● WHAT YOU WILL DO
Please count how many lines of the data below contain the string "Pagina" and reply with that number alone.

:: PROVIDED DATA ::

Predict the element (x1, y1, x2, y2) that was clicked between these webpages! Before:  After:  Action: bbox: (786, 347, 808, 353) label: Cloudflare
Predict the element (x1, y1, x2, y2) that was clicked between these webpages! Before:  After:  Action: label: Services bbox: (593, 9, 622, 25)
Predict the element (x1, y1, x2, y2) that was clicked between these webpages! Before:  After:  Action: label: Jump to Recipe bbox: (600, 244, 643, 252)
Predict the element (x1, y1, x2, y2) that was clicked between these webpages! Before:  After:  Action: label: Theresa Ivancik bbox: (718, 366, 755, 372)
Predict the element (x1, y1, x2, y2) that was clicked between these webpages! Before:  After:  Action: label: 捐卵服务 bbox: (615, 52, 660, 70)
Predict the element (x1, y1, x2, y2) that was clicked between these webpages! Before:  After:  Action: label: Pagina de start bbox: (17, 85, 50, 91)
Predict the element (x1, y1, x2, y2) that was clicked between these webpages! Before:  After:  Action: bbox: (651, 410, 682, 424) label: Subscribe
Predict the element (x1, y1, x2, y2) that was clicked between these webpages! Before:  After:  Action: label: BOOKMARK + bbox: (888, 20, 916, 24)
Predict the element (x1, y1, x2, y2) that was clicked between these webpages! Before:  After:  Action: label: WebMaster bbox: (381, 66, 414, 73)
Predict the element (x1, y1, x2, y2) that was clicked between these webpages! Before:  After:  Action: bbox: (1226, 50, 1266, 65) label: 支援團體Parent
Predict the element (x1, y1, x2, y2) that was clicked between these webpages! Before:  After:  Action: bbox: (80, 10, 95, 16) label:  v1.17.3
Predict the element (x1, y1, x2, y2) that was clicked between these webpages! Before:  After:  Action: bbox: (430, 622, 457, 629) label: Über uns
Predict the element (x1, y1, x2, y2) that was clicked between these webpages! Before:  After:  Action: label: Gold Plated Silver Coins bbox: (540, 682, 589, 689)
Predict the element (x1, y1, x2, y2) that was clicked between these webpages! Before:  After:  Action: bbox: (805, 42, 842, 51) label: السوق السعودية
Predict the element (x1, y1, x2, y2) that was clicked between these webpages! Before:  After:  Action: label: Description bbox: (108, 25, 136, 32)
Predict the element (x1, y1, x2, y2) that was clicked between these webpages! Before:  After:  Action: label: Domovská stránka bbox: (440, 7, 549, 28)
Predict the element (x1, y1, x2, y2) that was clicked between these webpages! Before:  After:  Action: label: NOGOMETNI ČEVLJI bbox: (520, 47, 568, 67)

:::

● RESPONSE FOR THIS EXERCISE
1